24. Mai 2023
Kolumne von Özge Inan
Auf dem Spiegel-Cover: Habeck. In den Twitter-Trends: Habeck. In den Tagesthemen: Habeck. Nach dem alten Witz traut man sich nicht einmal mehr, den Kühlschrank zu öffnen. Sie haben die Sache mit dem Heizungsgesetz verbockt, die Herrschaften der Ampelregierung, es ist nicht anders zu sagen. Einen sinnvollen Gegenvorschlag gibt es bis heute nicht, und die Union sieht ihre Gelegenheit gekommen, endlich Sturm zu laufen und sich wieder mal als letzte Bastion deutscher Normalität zu inszenieren.

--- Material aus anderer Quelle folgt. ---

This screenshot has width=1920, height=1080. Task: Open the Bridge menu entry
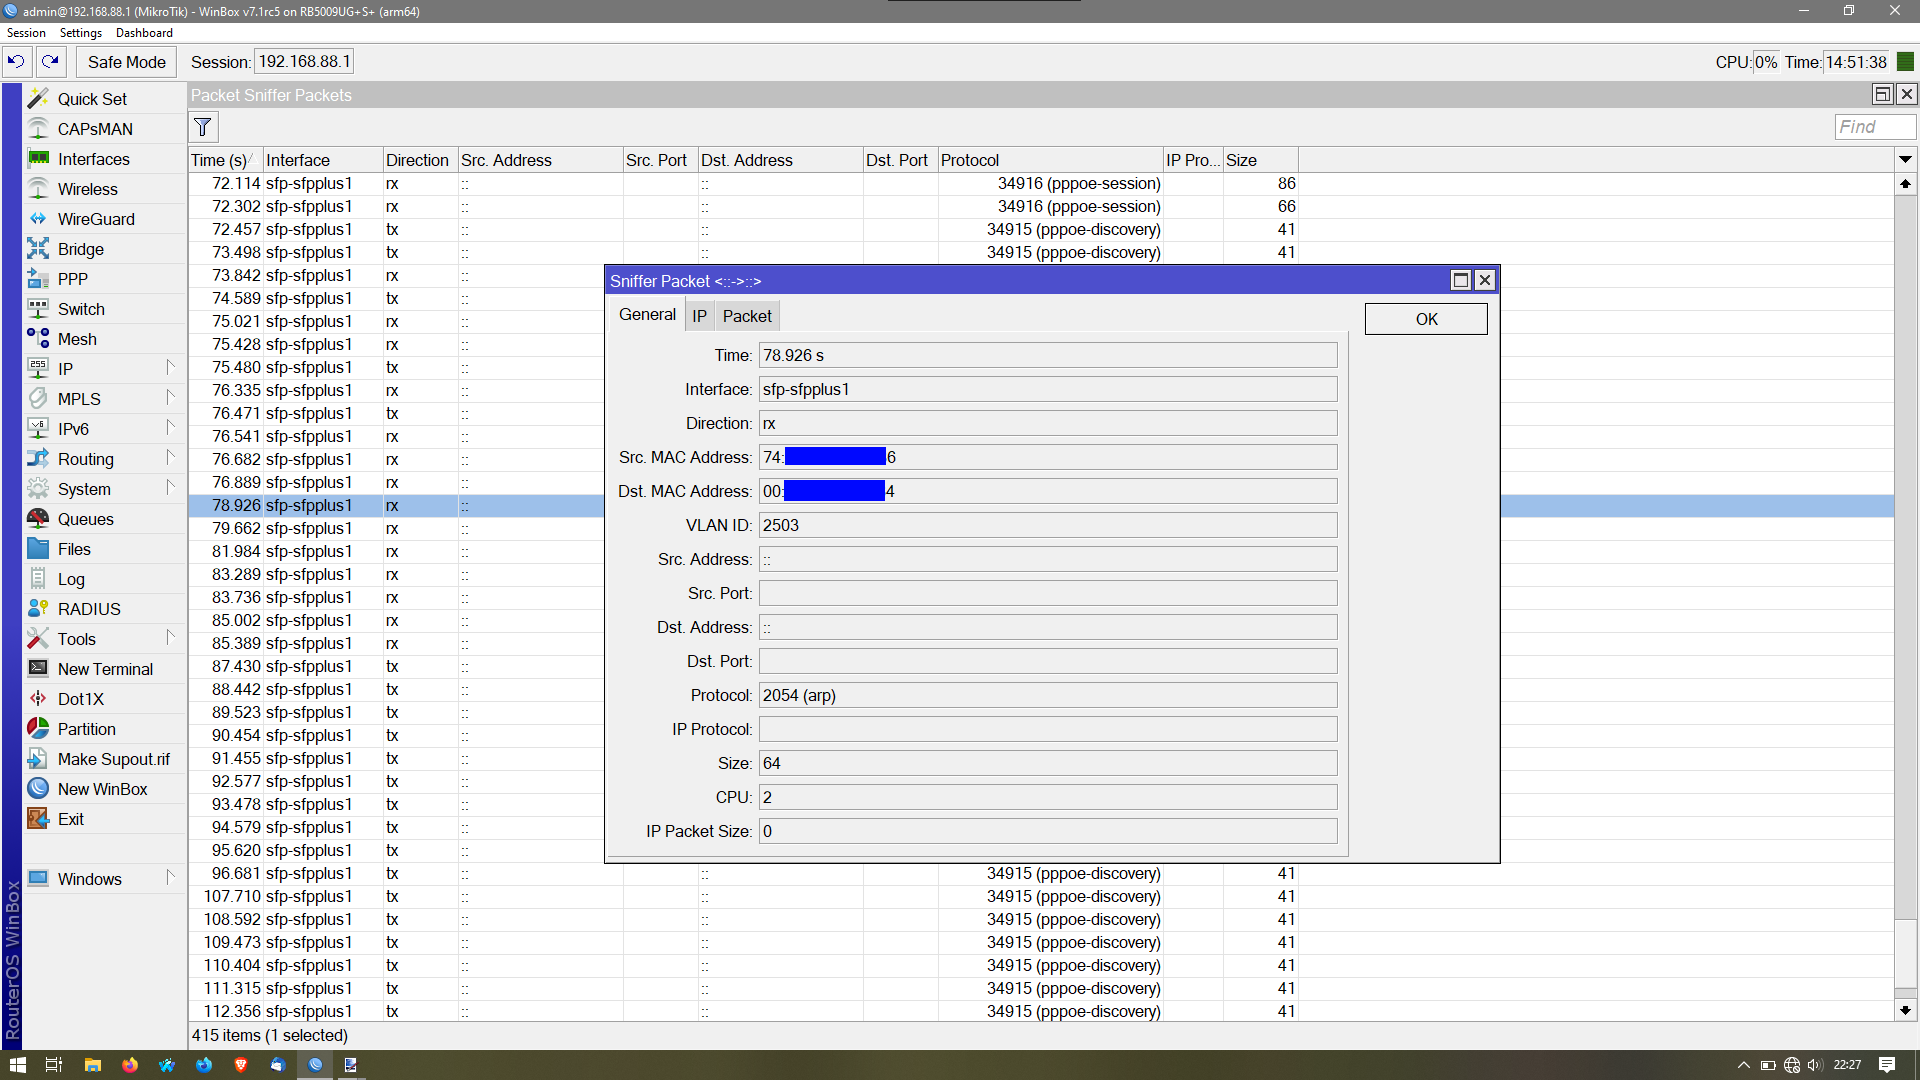pyautogui.click(x=81, y=249)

Deutsch und normal – war da nicht was? Wir erinnern uns: 2021, Superwahljahr, die AfD profitiert zwar vom pandemischen Querdenker-Boom, hat aber sonst kaum Themen, mit denen sie sich profilieren könnte. Entsprechend uninspiriert fällt dann auch das Motto ihres Wahlprogramms aus: Deutschland, aber normal. Jetzt, zwei Jahre später, steht die rechtsextreme Partei in der neuesten Sonntagsfrage bei bis zu 17 Prozent. So hohe Werte hatten sie seit fünf Jahren nicht mehr. Wo die sogenannte bürgerliche Mitte die Verantwortung verortet, ist klar. „Mit ihren politischen Schwerpunkten und einer Sprache, die allenfalls in der rot-grünen Szene auf Begeisterung stößt, entfernt sich die Ampel immer mehr von den ganz alltäglichen Sorgen der Menschen“ zitiert die Bild-Zeitung etwa CDU-Urgestein Wolfgang Bosbach. Das Springerblatt, ganz serviceorientiert, liefert diese ganz altäglichen Sorgen gleich mit, die „Migrationskrise“ beispielsweise. „Die Heime sind voll und freie Wohnungen rar“, Zusammenhänge aus dem kleinen Einmaleins des Rechtspopulismus, außerdem seien die EU-Außengrenzen „löchrig“ und die Binnengrenzen „weitgehend kontrollfrei“. Gemach, gemach, möchte man den Schreiberlingen zurufen, die Asylreform ist ja unterwegs.
Aber gewisse Zusammenhänge zwischen den zahlreichen Debakeln der Ampel und den Zuwächsen bei Union und AfD lassen sich nicht von der Hand weisen. Was also tun? Sich trotzig hinter die Bundesregierung und ihre in der Tat unsoziale Politik zu stellen, wie es offensichtlich grünen-sympathisierende Stimmen im Diskurs grade tun, kann nicht der richtige Weg sein. Das Kind beim Namen nennen, die Ampel angreifen und tatsächliche Alternativen – links, nicht rechts von ihr – populär machen, das ist das Gebot der Stunde. Mit der Linkspartei in ihrem aktuellen Zustand kann man davon allerdings nur träumen.